Huckabee, speaking in a radio appearance, defended Obama against charges that he wasn't born in the U.S., but asserted that the president was raised in Kenya.

"One thing that I do know is his having grown up in Kenya — his view of the Brits, for example, very different than the average American," Huckabee said on WOR radio, audio of which was flagged by the liberal group Media Matters for America.

Huckabee said Obama's decision to return to the British a bust of Prime Minister Winston Churchill was informed by an upbringing in Kenya.

"[I]f you think about it, his perspective as growing up in Kenya with a Kenyan father and grandfather, their view of the Mau Mau Revolution in Kenya is very different than ours because he probably grew up hearing that the British were a bunch of imperialists who persecuted his grandfather," added Huckabee, a possible Republican candidate for president.

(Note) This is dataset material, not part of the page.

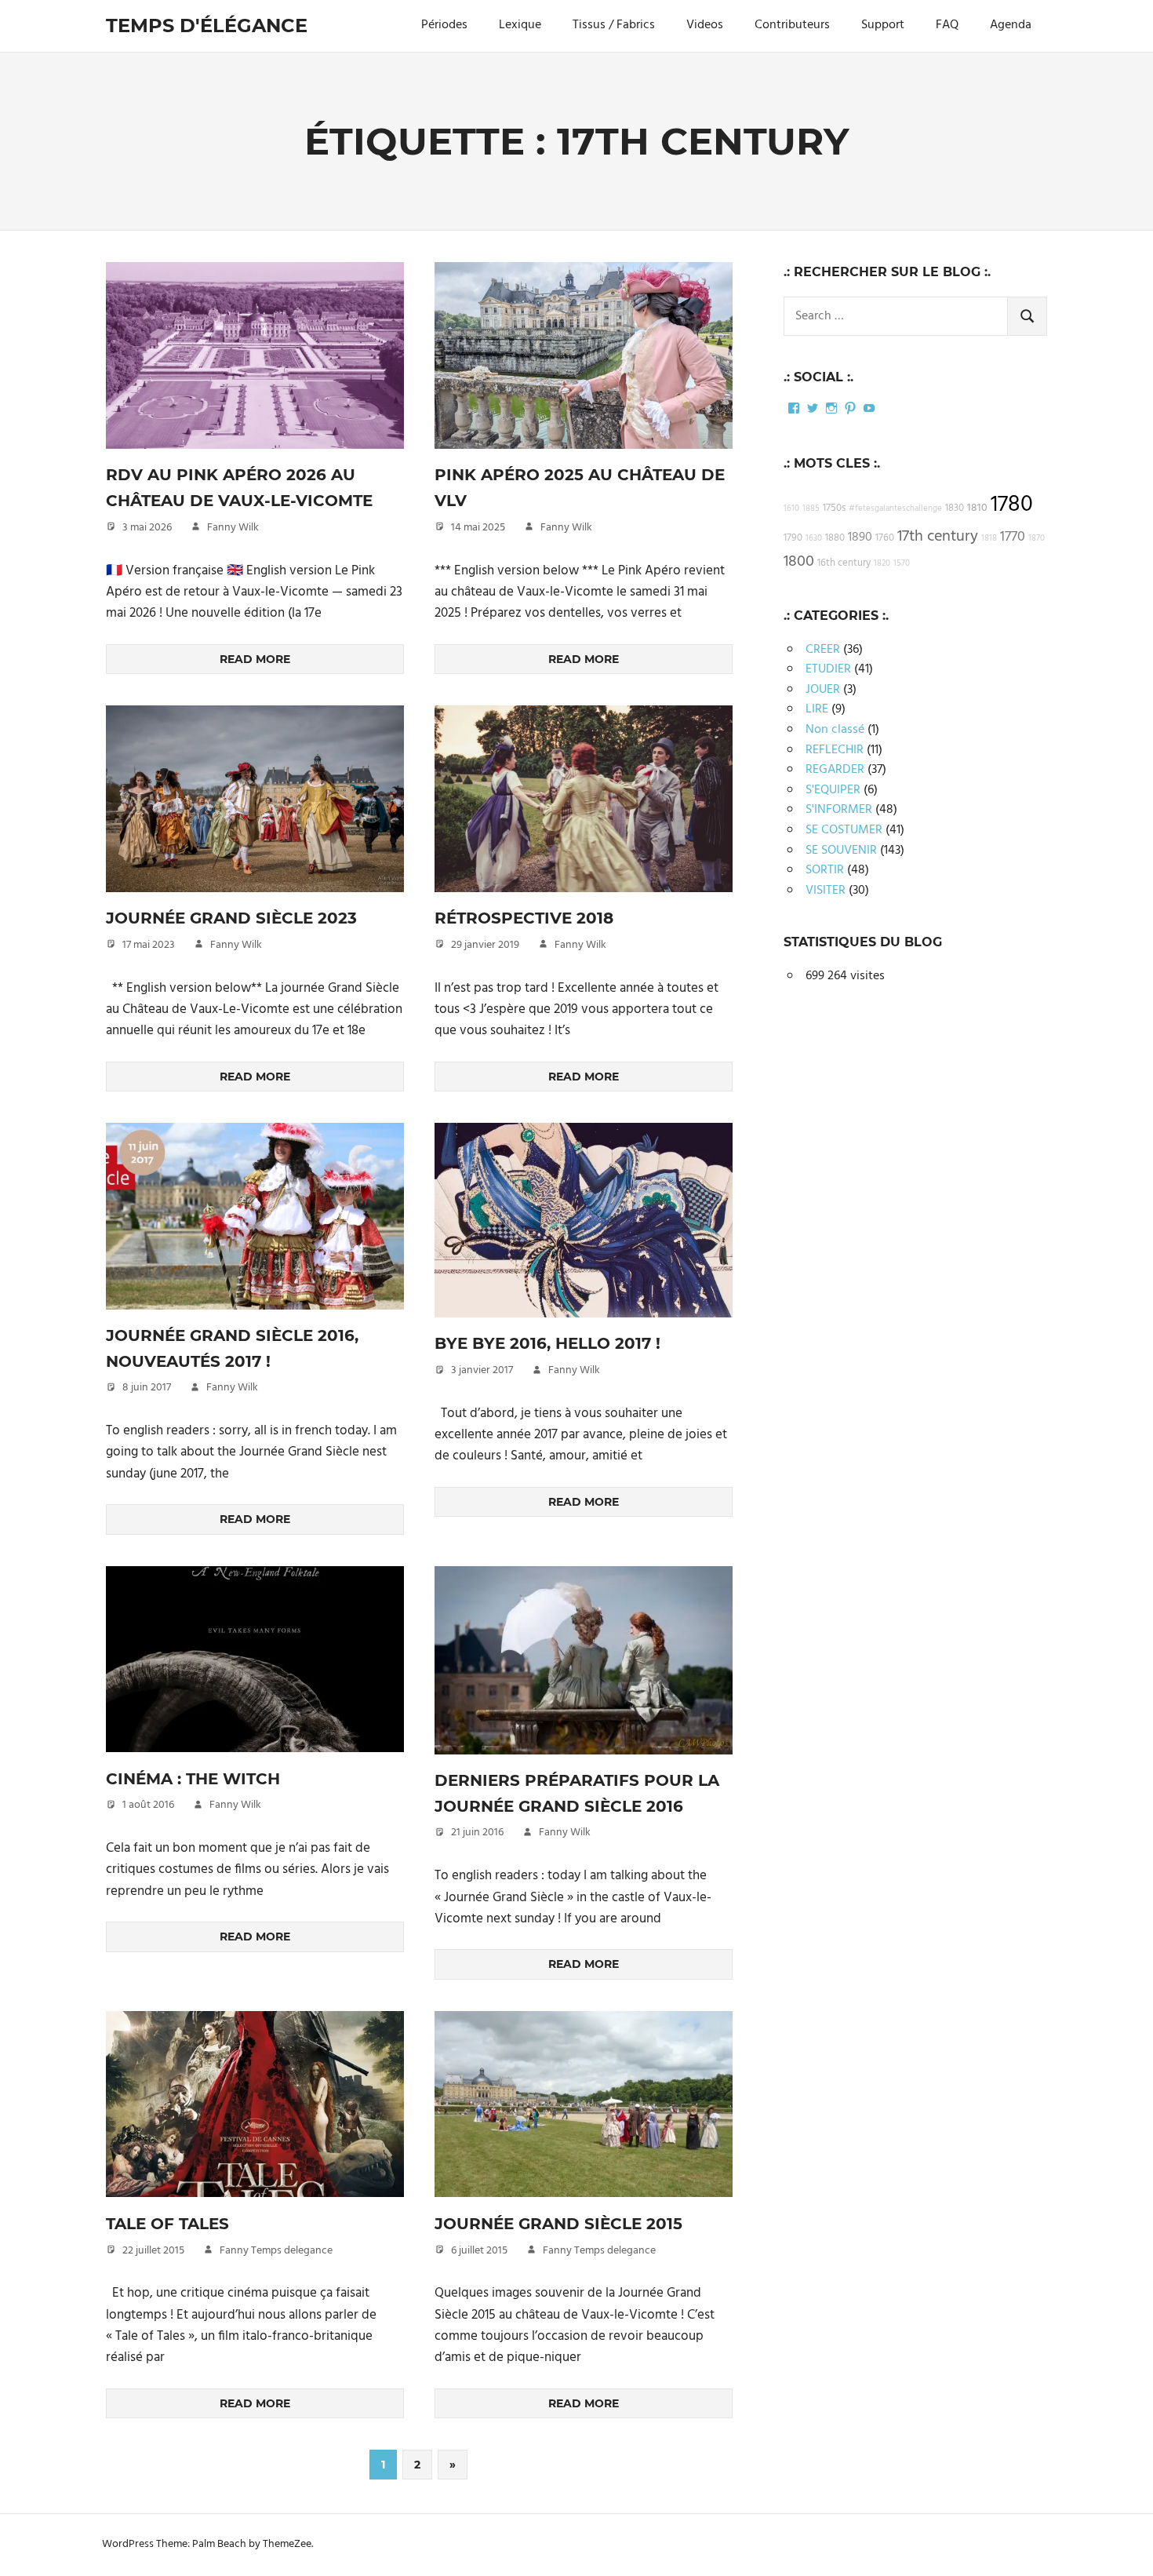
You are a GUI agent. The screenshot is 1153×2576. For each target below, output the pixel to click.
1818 (989, 538)
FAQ (947, 25)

Some fringe Republicans have suggested that Obama wasn't born in the United States, and thus is constitutionally ineligible to be president. Huckabee said he didn't believe Obama was born abroad; the president has produced a birth certificate showing he was born in Hawaii.

Obama was raised abroad in Indonesia for part of his childhood. While his father was a native of Kenya, the future president isn't understood to have had an especially close relationship with his father, who divorced his mother in 1964.

The false understanding that Obama was raised partially in Kenya is intertwined with another false suspicion that the president is a practicing Muslim. Obama describes himself as a Christian. Huckabee last week stuck up for Obama's Christianity in promotions for his new book.

Some Republicans have been beguiled as to how to handle "birthers" in their party, who continue to believe that Obama was born abroad. Former Minnesota Gov. Tim Pawlenty (R), a possible candidate for president, has jokingly dismissed them, while Rep. Jeff Flake, a top GOP Senate candidate in Arizona, has encouraged the party to ditch birtherism.

Other top Republicans have been more careful in their handling of the birther issue, saying they take Obama at his word when he says, for instance, that he was born in Hawaii, or that he is a Christian.